[Collected data entries]
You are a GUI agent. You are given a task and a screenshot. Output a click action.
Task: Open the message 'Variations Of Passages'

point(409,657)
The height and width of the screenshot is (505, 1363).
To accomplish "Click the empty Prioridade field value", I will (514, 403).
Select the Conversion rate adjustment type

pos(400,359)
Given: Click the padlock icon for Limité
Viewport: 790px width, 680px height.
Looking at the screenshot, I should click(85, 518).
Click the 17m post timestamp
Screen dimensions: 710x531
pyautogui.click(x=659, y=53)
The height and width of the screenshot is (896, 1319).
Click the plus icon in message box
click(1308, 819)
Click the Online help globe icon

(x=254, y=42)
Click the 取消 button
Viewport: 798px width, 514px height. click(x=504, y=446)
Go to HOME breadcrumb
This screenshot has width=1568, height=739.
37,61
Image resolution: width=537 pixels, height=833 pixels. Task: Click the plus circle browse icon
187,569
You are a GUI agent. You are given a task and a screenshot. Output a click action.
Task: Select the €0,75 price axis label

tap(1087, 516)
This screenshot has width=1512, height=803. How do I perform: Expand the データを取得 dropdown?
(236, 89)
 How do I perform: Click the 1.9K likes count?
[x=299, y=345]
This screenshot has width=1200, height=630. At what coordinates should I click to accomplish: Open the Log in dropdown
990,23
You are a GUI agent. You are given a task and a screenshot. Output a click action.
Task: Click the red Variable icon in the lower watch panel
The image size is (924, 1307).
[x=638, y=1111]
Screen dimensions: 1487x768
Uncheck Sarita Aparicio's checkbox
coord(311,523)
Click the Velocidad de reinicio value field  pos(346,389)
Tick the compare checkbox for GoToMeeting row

## ACTION ITEM
Write out only those lines that fall between the one containing "Viewport: 790px width, 680px height." and the end of the entries, the first and last included, exactly as they read.

## OUTPUT OF THE EXERCISE
Viewport: 790px width, 680px height.
Looking at the screenshot, I should click(85, 518).
Click the 17m post timestamp
Screen dimensions: 710x531
pyautogui.click(x=659, y=53)
The height and width of the screenshot is (896, 1319).
Click the plus icon in message box
click(1308, 819)
Click the Online help globe icon

(x=254, y=42)
Click the 取消 button
Viewport: 798px width, 514px height. click(x=504, y=446)
Go to HOME breadcrumb
This screenshot has width=1568, height=739.
37,61
Image resolution: width=537 pixels, height=833 pixels. Task: Click the plus circle browse icon
187,569
You are a GUI agent. You are given a task and a screenshot. Output a click action.
Task: Select the €0,75 price axis label

tap(1087, 516)
This screenshot has width=1512, height=803. How do I perform: Expand the データを取得 dropdown?
(236, 89)
 How do I perform: Click the 1.9K likes count?
[x=299, y=345]
This screenshot has width=1200, height=630. At what coordinates should I click to accomplish: Open the Log in dropdown
990,23
You are a GUI agent. You are given a task and a screenshot. Output a click action.
Task: Click the red Variable icon in the lower watch panel
The image size is (924, 1307).
[x=638, y=1111]
Screen dimensions: 1487x768
Uncheck Sarita Aparicio's checkbox
coord(311,523)
Click the Velocidad de reinicio value field  pos(346,389)
Tick the compare checkbox for GoToMeeting row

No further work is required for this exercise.